* [SOURCE EXTRACT]
--- START ---

SUCCESSFUL Newcastle drugs firm Aesica Pharmaceuticals has completed the acquisition of three manufacturing sites from biopharma company, UCB using debt facilities sourced from the regional offices of Lloyds and HSBC.
Aesica was formed in September 2004 through a management buyout of a former BASF site in Cramlington, backed by LDC, (Lloyds Development Capital) which took a significant stake in the business and has continued to provide strategic and financial support.
Last year Aesica announced it was buying three new plants in Germany and Italy from UCB and this has now been completed.
To fund the acquisitions of the facilities in Monheim, Zwickau and Pianezza, additional debt was provided by the acquisition finance team at Lloyds Bank Corporate Markets, which took the lead in a two bank club alongside HSBC Corporate Banking. This, and LDC’s continued backing, has given Aesica access to the capital required to support its ongoing programme of organic growth and complementary bolt-ons.

--- END ---

* [DIRECTIONS FOR THIS TASK]
Name the towns where the facilities that Aesica acquired from UCB are located, according to the article on Aesica's acquisition. The lines after the article are separate material and not part of it.

Stored items:
--- START ---

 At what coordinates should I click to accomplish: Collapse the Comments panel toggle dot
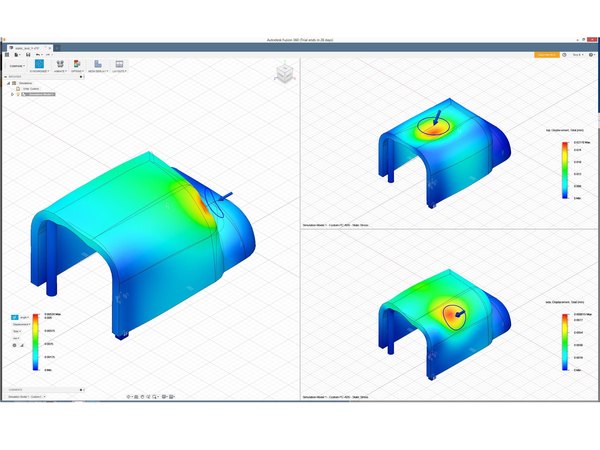pos(81,390)
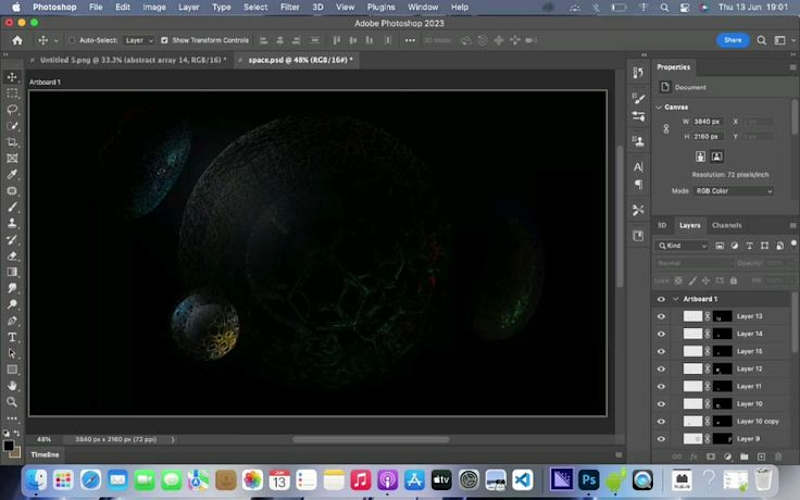The image size is (800, 500).
Task: Pick the Type tool
Action: pyautogui.click(x=12, y=337)
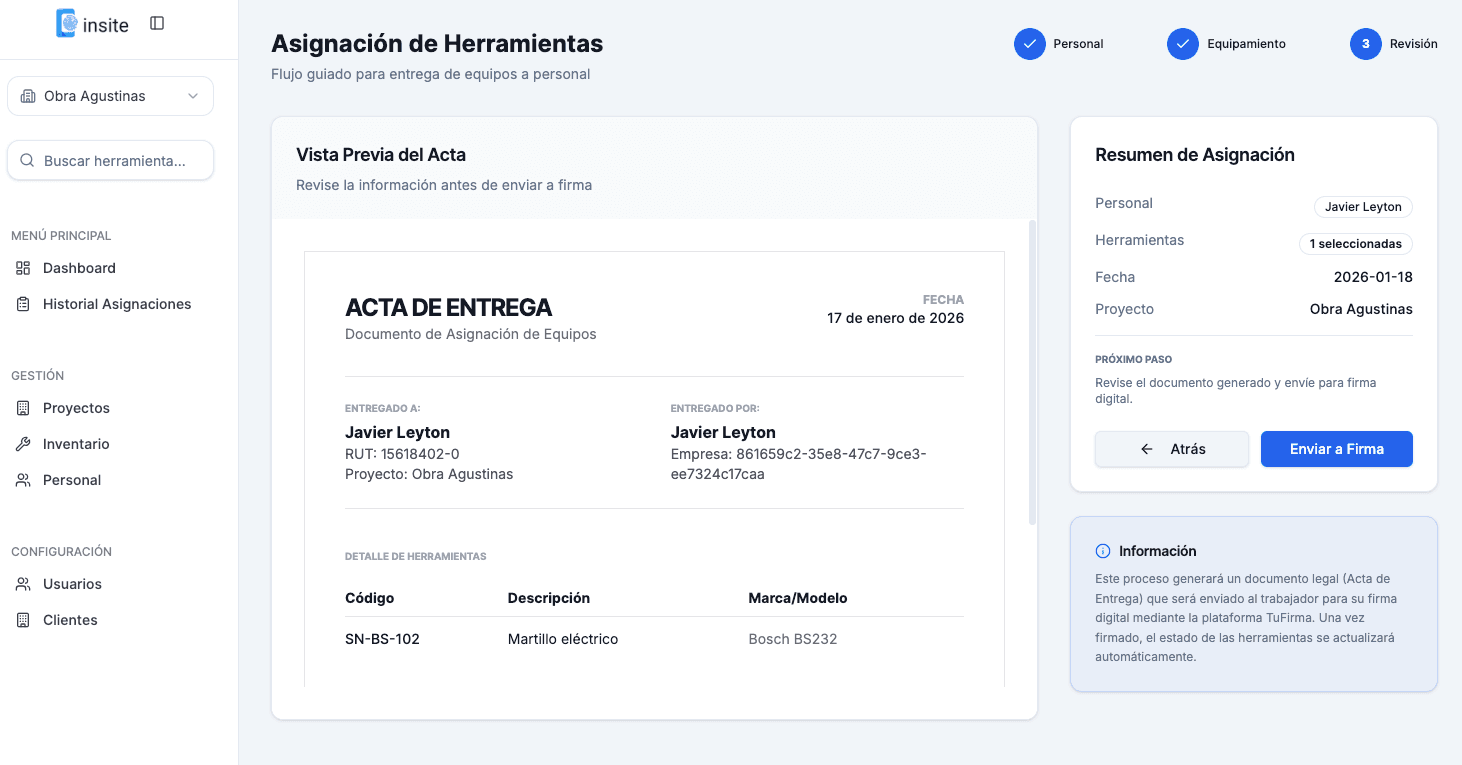
Task: Click the Historial Asignaciones document icon
Action: (21, 304)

--- END ---

* [RESPONSE]
Monheim, Zwickau, Pianezza